Писатель — нечто совсем иное: он менее созерцатель, чем наблюдатель мира и жизни; его аналитические способности обыкновенно много значительнее синтетических. Он умен, образован, часто утонченно культурен, но не мудр. Его писание всегда интересно, часто увлекательно, но духовной питательности в нем нет.
Как на классический пример величайшего писателя, не имеющего ничего общего с поэтом, укажу на Томаса Манна. Я отнюдь не склонен преуменшать значение его изумительного мастерства, его тонкой иронии, глубины его социологического анализа европейской жизни и даже его словотворческого новаторства, мне важно лишь установить, что с разрушением органических форм жизни подлинно художественное словотворчество с каждым десятилетием все быстрее уступает место бездушному, но изощренному писательству.
* * *
Моя беглая характеристика современного положения искусства в жизни и жизни в искусстве отнюдь не обвинение современного творчества и не спор с ним. У всякого времени свое зеркало, свое изобразительное искусство. Требовать от современного художественного творчества, чтобы оно являло собою образ гармонии, красоты и религиозной направленности — было бы утопично. К тому же такая утопия была бы даже и не соблазнительна. Искусство, не отражающее окружающей жизни — ничего никому не говорило бы. Единственное требование, которое предъявимо к современному искусству, это требование скорби о положении мира, веры в то, что мир преобразится, и помощи ему на этом пути. Надежды на то, что это требование вскоре исполнится — мало.
Мне кажется, что нечто новое нарождается в последовательно беспредметном искусстве, которое нужно строго отличать от так называемого абстрактного. Абстрактная живопись всегда отталкивается от вполне определенных явлений мира: от человеческого лица, животного, горного массива и т.д. и в своем творчестве смело, часто оскорбительно-смело переоформляет эти мотивы на свой собственный лад, опуская одни черты изображаемых предметов и по-новому сопрягая другие. Абстрактное искусство есть искажающая перифраза сотворенного Богом мира. Совершенно иначе относится к Божьему творению радикально-беспредметное искусство. В нем нет никакого карамазовского бунта против мира, никакого неприятия его. Самое же главное, в нем нет той защиты опустошенности и богооставленности мира, что, бесспорно, составляет одну из существеннейших, хотя и не всегда осознанных тем абстрактного творчества.

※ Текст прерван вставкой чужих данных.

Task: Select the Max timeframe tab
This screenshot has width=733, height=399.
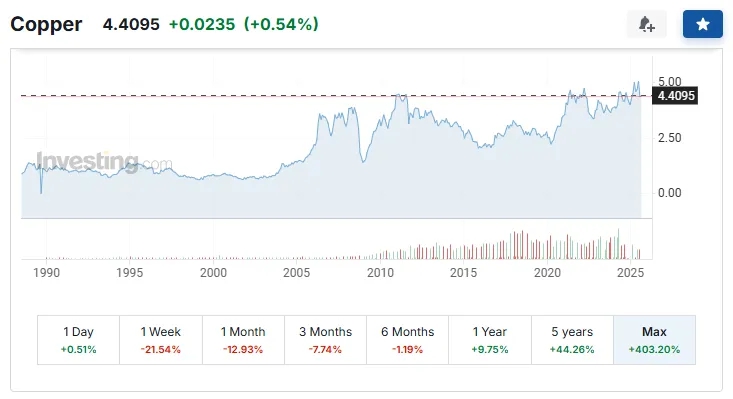Action: [x=654, y=340]

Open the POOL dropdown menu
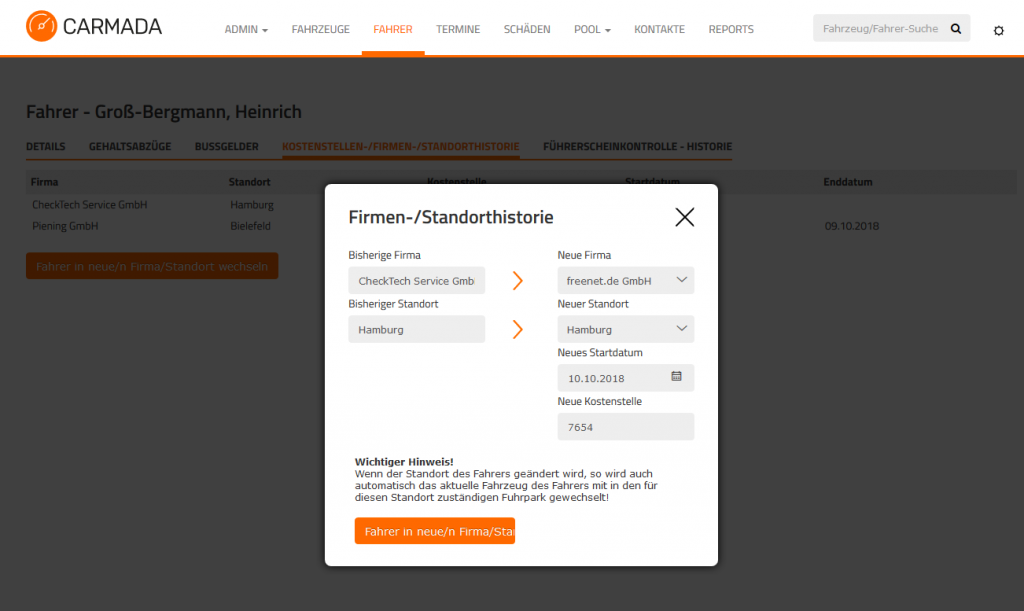(592, 29)
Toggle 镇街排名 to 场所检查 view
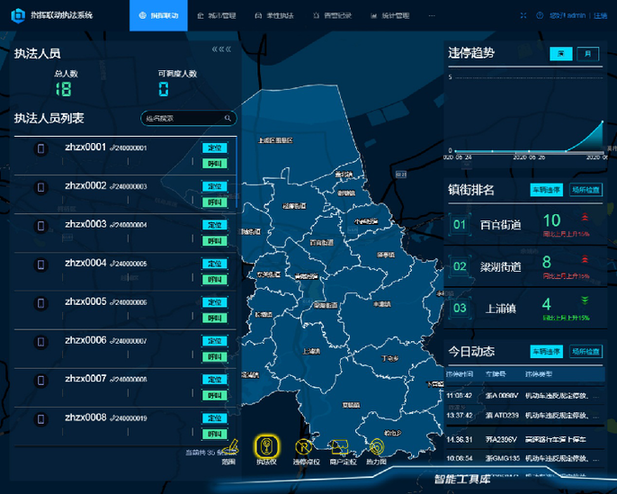 click(x=586, y=189)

Беспредметное искусство уводит человека — творца и созерцателя — в ту глубокую, почти мистическую отрешенность от мира, которая непередаваема никакими отображениями его: ни искажающими, ни преображающими.

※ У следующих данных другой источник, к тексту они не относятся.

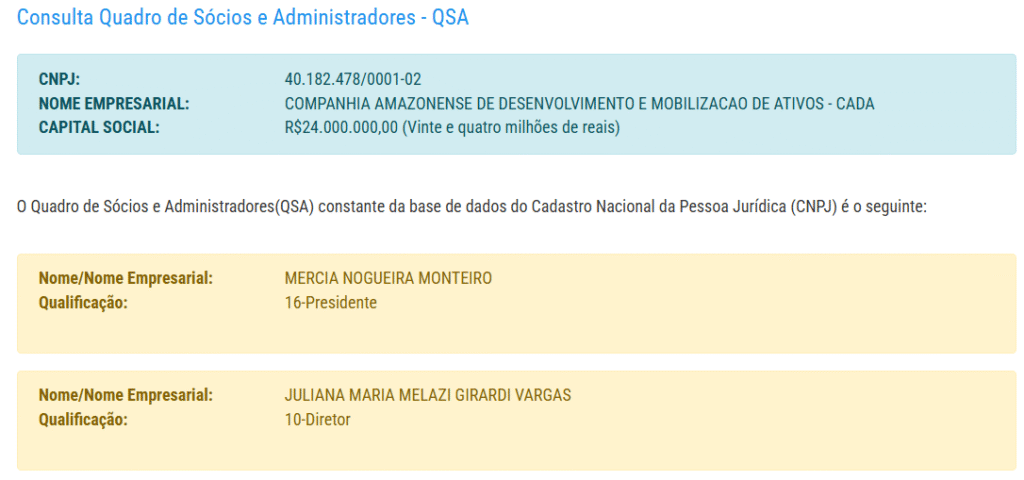Click the 'O Quadro de Sócios' paragraph opening

coord(82,207)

Подтверждением такой духонастроенности защитников беспредметного искусства может служить часто встречающийся у них живой интерес к византийской и русской иконе.

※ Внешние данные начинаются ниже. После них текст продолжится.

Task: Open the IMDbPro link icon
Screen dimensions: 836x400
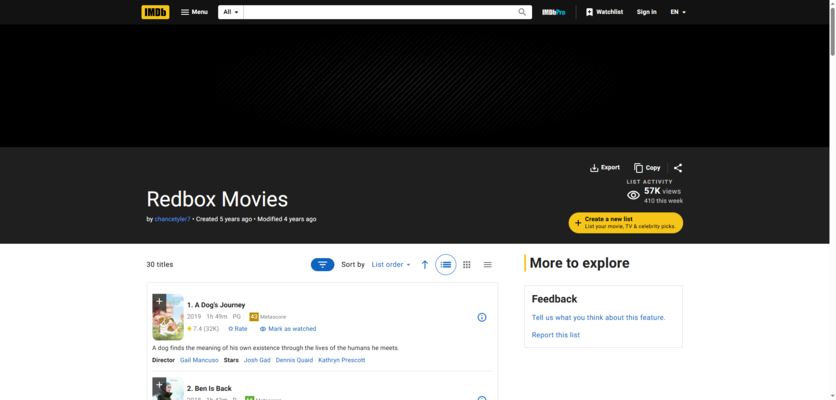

Икона, конечно, никак не принадлежит ни к абстрактному в современном смысле слова искусству, ни к беспредметному, так как она не искажает божьего мира по воле человека, но преображает его во славу высшего предмета созерцания. У нее свой особый строй и дух.
Если же художники, исповедующие беспредметность, все же влекутся к иконе, то объясняется это, очевидно, тем, чтоихсобственному творчеству, как и иконе, чужды и тяготеющая к земле телесность, и утонченнейшие душевные переживания. Беспредметное творчество живет тем единством духа и формы, к которому всегда стремилось высокое искусство. Полотна беспредметников — не иконы, но, быть может, они все же вехи на пути возрождающегося иконографического понимания мира.